> Required work: Set down each record that follows exactly. Drop the images.

> Task inputs:
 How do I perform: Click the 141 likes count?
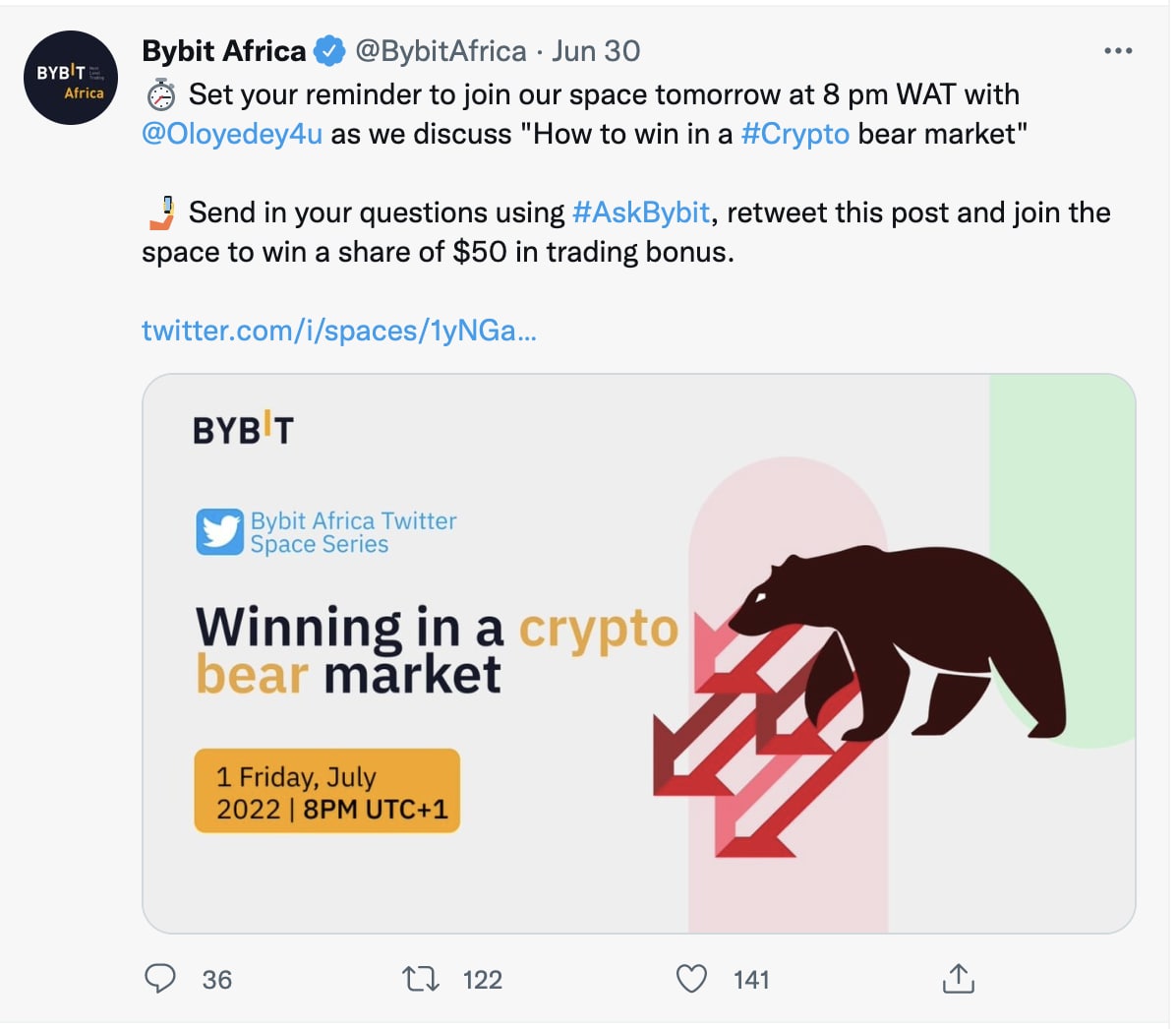[x=751, y=980]
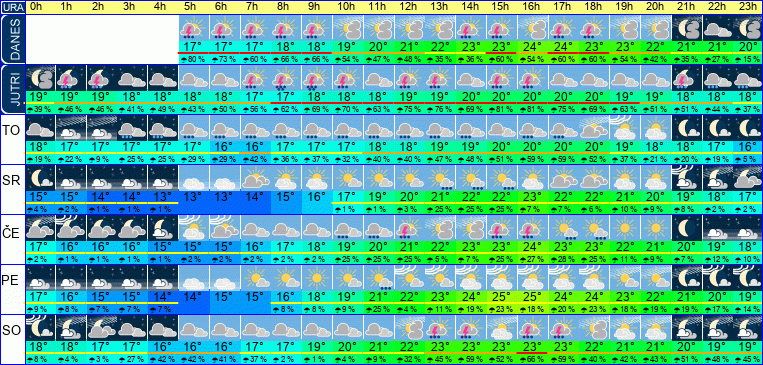The width and height of the screenshot is (763, 365).
Task: Select the SR 5h fog cloud icon
Action: tap(194, 178)
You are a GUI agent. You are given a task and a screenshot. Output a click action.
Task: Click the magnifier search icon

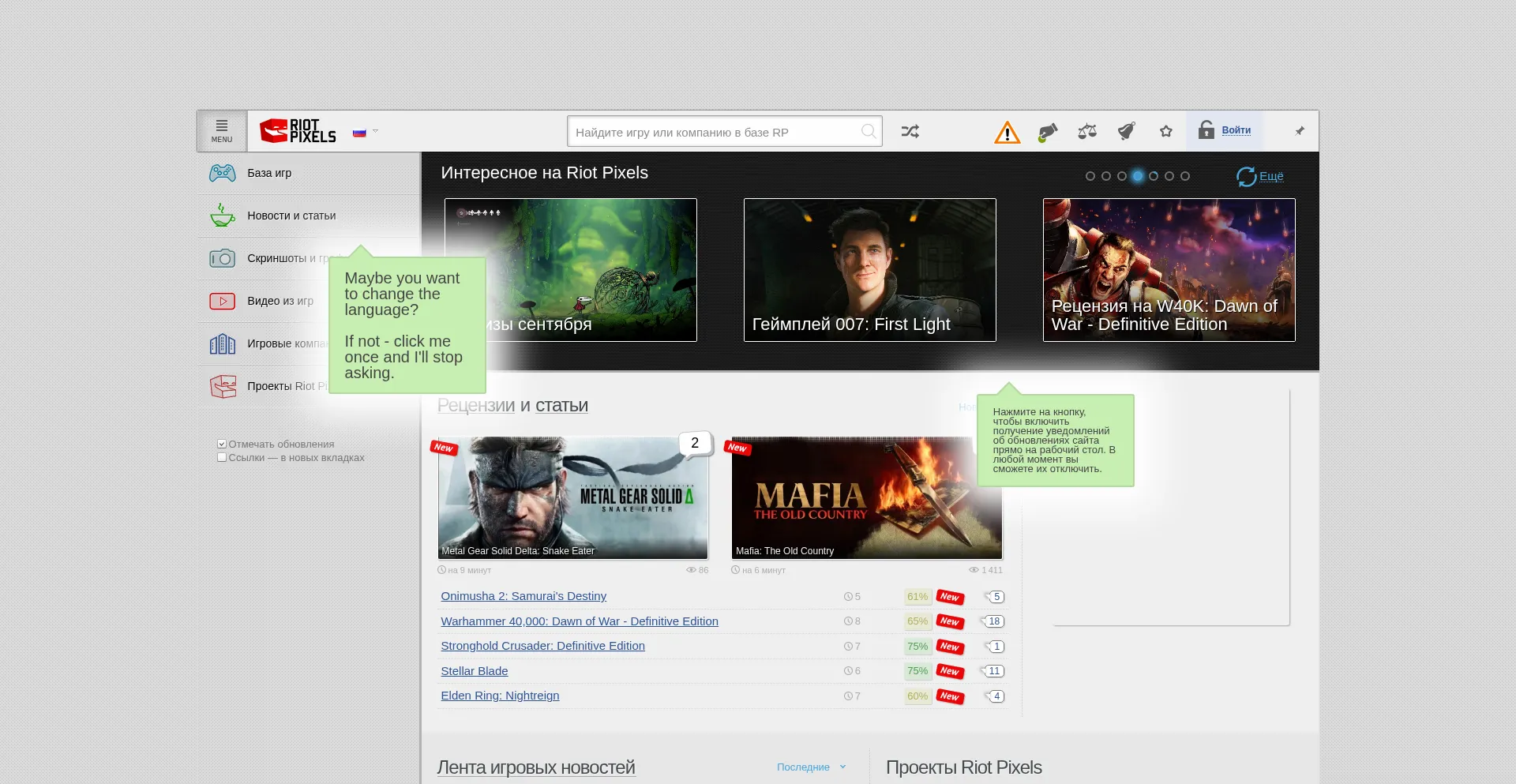pyautogui.click(x=868, y=132)
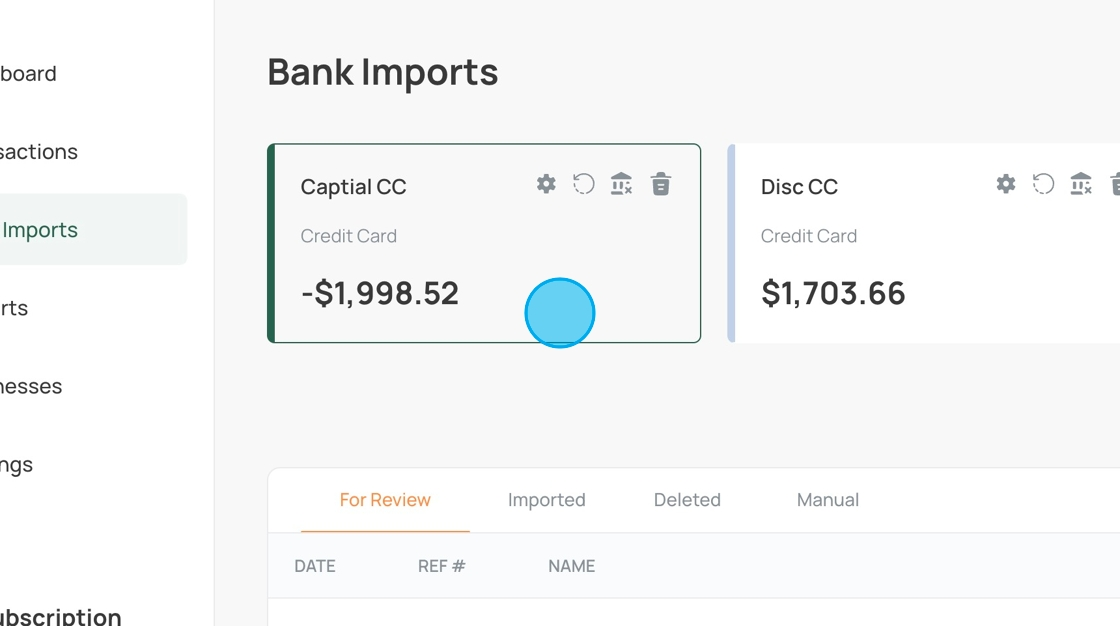Screen dimensions: 1120x626
Task: Switch to the Imported tab
Action: [546, 500]
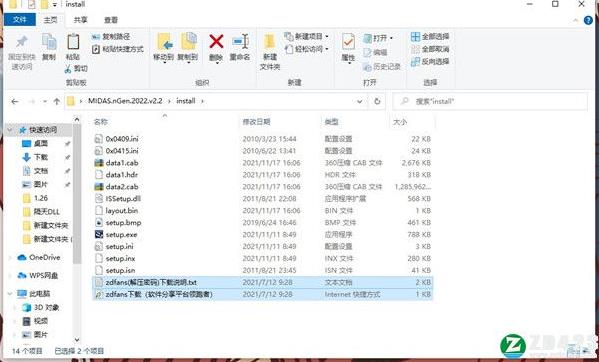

> Task output:
 How do I perform: Click the 141 likes count?
[x=751, y=980]
The width and height of the screenshot is (763, 365).
Task: Select the SR 5h fog cloud icon
Action: tap(194, 178)
You are a GUI agent. You are given a task and a screenshot. Output a click action.
Task: Click the magnifier search icon

pyautogui.click(x=868, y=132)
Screen dimensions: 1120x626
Task: Switch to the Imported tab
Action: [546, 500]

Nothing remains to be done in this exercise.